Bowing to Biology: Teens, Sleep, and School Schedules

Should Schools Start Later for Teenagers? A teenage girl sleeping on a desk next to a computer

Go to sleep late. Wake up early. Drag through the school day tired, unfocused, and cranky. Unfortunately, that’s the typical scene for the nation’s chronically sleep-deprived teens caught between their changing biology-driven sleep cycles and their traditional schools’ unchanging logistics-driven early school hours.

According to the American Academy of Pediatrics (AAP), this “catch 22” for sleepy teens must change. Since teen biology won’t change to suit schools, schools must change to suit teen biology. Here’s why:

Teens and Sleep Facts

As children enter puberty, their natural sleep cycles change, shifting anywhere from one to three hours later. While teens still need about 8½ and 9¼ hours of sleep nightly to function well academically, socially, and physically, they generally can’t fall asleep before 11 p.m. due in part to changes in their melatonin levels. (Melatonin is the hormone that helps us fall asleep.)

With only 15% of the nation’s high schools starting after 8:30 a.m., this means that the majority of the nation’s high school students are struggling along with fewer hours of sleep than they need to grow and learn—sleep that cannot be simply “made up” by sleeping in late on the weekends. With a median middle school start time of 8:00 a.m., younger students are sleep-deprived, too.

This divergence between biology and school policies leads to a range of problems for teens. According to the National Sleep Foundation (NSF), teen sleep deficits can:

    • Limit teens’ ability to “learn, listen, concentrate, and solve problems”
    • Impair memory
    • Lead to aggressive or inappropriate behavior
    • Contribute to weight gain and acne outbreaks
    • Contribute to drowsy driving and, consequently, auto accidents

The NSF calls this sleep crisis a vicious cycle, with insufficient sleep affecting teens’ moods and their moods contributing to insufficient sleep. The Center for Disease Control and Prevention (CDC) calls it a public health issue that contributes to a range of risks from obesity to auto accidents.

School Start Times: Bowing to Biology or Logistics

Backed by recent studies, in August 2014 the AAP released recommendations that middle schools and high schools begin classes no earlier than 8:30 a.m.—bowing to adolescent biology and enabling teens to get more hours of sleep.

In a three-year study of 9,000 public high school students, University of Minnesota researchers found that later start times enabled 60% of students to get at least eight hours of sleep nightly. In turn, more sleep led to improved student performance in core subject areas, reduced rates of tardiness and absenteeism, and a reduction in the number of car crashes among teen drivers.

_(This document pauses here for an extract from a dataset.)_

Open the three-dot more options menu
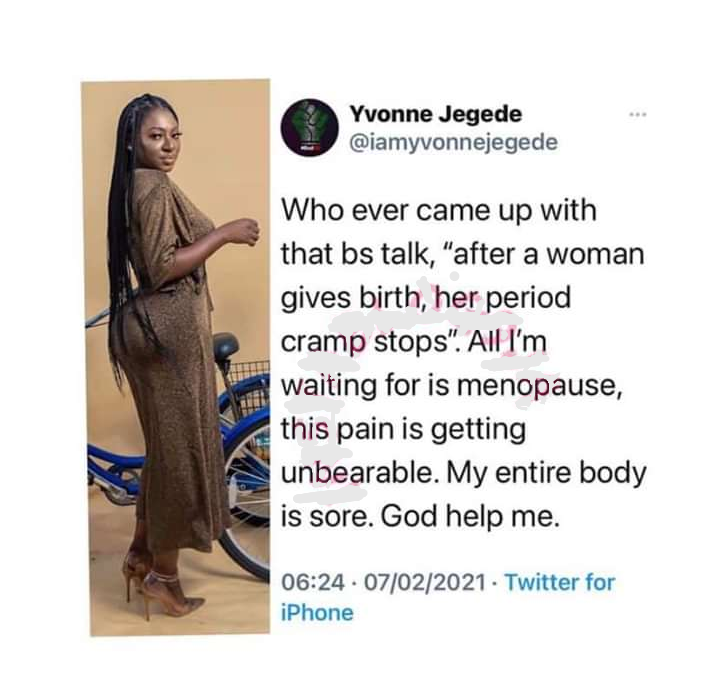This screenshot has height=696, width=720. [638, 114]
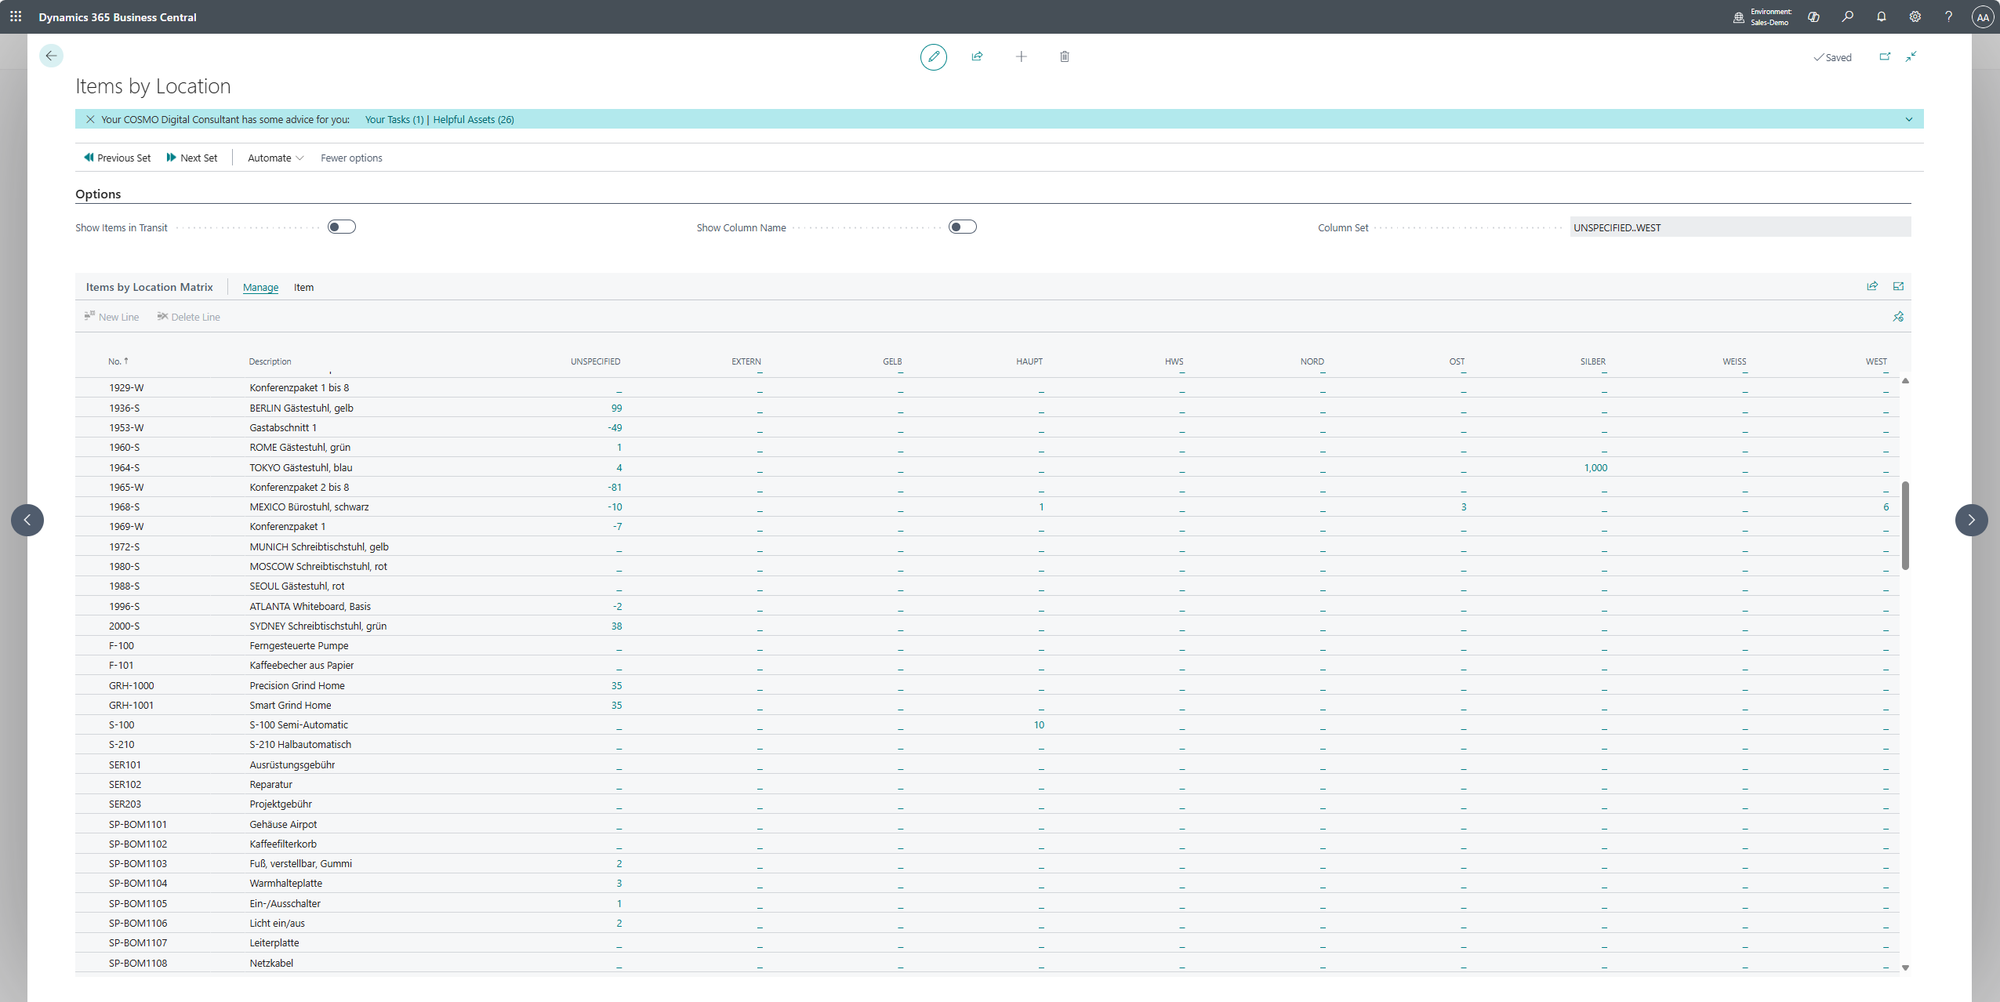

Despite support from AAP, the CDC, and organizations such as the National Association of School Psychologists, however, school districts across the country face numerous obstacles to more student-focused start times, including transportation costs and logistics, family scheduling concerns, and opposition from athletic programs and small businesses dependent on a teen workforce.

Online Schools: Ahead of the Curve

For online school students, there’s a certain amount of schedule flexibility. Study, sports, and extracurricular schedules are set by Learning Coaches and students based on family schedules and students’ interests and learning styles. Teen students take increasing responsibility for their work, discovering their own peak times for study, work, sleep, and play based on their individual rhythms. That’s a discovery that will serve them well in high school and beyond.

Has online school improved your teen’s offline sleeping patterns?